Amazon wants users to get moving.
Amazon Halo, the company’s first fitness tracker and health platform, is introducing a new feature that will use smartphone cameras, artificial intelligence, computer vision and machine learning to recommend exercise routines like a personal trainer would, the company announced in a blog post Thursday.
The new feature, Movement Health, aims to create customized routines to help improve users' stability, mobility and posture. It is slated to launch in the coming weeks.

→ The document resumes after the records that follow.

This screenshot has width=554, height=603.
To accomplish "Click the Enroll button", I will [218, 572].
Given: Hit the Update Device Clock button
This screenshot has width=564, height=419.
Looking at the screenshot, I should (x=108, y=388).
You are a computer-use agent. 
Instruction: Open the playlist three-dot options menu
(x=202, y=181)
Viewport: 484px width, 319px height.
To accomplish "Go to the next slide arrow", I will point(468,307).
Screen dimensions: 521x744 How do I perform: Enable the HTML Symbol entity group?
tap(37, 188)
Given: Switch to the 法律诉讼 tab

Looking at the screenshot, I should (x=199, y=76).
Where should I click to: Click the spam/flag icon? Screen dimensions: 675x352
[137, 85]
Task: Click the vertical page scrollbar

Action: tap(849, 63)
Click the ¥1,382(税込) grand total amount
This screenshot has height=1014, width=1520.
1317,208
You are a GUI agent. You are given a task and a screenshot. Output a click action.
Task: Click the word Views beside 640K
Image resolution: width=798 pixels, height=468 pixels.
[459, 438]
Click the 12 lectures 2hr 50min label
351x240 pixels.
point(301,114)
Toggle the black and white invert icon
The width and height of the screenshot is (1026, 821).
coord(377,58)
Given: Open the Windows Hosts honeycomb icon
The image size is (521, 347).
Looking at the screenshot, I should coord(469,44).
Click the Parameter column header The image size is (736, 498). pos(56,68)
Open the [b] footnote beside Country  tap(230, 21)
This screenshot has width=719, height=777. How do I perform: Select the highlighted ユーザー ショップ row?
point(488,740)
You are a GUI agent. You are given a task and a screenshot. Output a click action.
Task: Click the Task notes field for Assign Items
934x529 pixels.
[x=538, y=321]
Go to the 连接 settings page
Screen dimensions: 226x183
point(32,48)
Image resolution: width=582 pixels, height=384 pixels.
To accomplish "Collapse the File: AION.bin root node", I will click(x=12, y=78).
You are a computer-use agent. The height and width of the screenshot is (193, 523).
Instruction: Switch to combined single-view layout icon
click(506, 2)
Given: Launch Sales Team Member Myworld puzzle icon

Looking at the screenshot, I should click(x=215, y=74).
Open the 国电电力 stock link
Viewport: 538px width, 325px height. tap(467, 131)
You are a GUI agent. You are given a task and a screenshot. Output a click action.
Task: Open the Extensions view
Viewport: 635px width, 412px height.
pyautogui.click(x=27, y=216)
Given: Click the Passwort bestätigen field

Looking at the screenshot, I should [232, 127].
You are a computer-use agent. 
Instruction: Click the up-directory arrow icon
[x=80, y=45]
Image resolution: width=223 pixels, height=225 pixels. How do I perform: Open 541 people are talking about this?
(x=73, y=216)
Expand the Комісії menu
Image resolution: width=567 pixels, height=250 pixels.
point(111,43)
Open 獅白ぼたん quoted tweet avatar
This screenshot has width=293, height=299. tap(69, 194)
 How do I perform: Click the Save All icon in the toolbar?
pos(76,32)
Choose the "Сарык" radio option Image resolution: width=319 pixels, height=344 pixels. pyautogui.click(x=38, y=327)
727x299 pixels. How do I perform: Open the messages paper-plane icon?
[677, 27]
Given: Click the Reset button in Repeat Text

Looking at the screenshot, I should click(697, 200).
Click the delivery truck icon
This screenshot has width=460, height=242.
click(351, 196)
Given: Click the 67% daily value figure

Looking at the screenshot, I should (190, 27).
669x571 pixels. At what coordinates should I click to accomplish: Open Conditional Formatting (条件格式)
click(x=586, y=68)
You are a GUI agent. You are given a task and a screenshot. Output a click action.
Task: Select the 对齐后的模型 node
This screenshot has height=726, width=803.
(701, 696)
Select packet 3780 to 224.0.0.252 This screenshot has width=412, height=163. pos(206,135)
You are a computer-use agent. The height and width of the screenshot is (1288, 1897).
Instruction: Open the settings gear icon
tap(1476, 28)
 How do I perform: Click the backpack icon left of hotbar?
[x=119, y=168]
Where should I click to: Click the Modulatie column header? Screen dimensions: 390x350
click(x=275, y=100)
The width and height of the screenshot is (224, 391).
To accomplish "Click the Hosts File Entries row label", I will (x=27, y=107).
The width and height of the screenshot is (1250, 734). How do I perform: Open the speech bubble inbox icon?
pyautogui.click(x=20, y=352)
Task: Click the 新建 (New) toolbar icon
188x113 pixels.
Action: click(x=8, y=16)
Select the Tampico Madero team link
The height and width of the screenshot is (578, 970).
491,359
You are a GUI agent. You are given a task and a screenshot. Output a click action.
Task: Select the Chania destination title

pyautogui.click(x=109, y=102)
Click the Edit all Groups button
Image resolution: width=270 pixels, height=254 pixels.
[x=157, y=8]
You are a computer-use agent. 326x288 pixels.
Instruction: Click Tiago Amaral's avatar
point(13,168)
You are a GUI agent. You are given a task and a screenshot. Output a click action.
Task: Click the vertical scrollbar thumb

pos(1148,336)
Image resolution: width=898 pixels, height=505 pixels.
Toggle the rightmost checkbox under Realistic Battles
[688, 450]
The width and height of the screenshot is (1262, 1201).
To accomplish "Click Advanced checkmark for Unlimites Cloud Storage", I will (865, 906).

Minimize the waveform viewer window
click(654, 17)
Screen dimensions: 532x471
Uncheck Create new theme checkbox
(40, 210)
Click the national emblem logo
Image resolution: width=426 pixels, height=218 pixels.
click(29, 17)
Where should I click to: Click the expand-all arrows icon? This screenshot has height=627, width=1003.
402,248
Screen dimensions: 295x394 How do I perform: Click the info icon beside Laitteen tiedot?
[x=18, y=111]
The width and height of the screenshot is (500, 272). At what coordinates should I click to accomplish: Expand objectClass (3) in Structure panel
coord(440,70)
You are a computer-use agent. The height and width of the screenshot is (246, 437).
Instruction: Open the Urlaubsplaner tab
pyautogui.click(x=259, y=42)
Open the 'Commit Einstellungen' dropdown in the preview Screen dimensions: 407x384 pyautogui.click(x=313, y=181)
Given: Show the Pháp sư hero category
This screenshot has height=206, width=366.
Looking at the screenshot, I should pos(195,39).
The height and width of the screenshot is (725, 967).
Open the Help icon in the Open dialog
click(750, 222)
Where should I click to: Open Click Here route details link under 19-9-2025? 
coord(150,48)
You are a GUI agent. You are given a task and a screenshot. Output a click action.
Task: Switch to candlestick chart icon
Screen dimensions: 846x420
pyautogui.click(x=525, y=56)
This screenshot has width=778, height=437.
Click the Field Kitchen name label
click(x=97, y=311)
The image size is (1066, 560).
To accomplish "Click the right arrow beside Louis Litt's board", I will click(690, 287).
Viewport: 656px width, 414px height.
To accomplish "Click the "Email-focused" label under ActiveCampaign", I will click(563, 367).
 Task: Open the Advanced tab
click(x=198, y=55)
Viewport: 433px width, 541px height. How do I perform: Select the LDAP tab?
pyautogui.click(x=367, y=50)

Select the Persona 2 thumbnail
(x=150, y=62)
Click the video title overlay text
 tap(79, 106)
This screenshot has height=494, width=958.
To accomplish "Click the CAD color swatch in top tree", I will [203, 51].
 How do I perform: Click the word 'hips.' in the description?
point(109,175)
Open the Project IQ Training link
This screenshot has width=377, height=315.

Users will be prompted to take a five to 10-minute video assessment of themselves doing five movements: single-leg balances, forward lunges, overhead squats, overhead reaches and squats. Amazon Halo's computer vision and machine learning tech will then evaluate the assessment with an overall "Movement" score out of 100, and users will get insight on their body’s mobility broken down into percentages, like hip and shoulder stability.
"This assessment delivers comparable accuracy to an in-person assessment with a professional trainer," Amazon Halo’s senior technical product manager, Njenga Kariuki, wrote in the blog post, explaining that the algorithms assessing movement were made with a diverse range of body types.
The company also addressed privacy concerns in the blog post, saying that there are "multiple layers of privacy and security" built into the feature to protect data. Movement assessment videos, Amazon said, are deleted automatically within seconds of being processed.
Amazon Halo fitness band sparked backlash when it rolled out last year for having a body fat scanning and tone analysis feature. Critics like Gizmodo said it was invasive.
The new feature comes almost a year after Amazon Halo debuted as a health subscription service competing with the likes of Apple Fitness Plus, which also has content that tailors workouts to specific body types.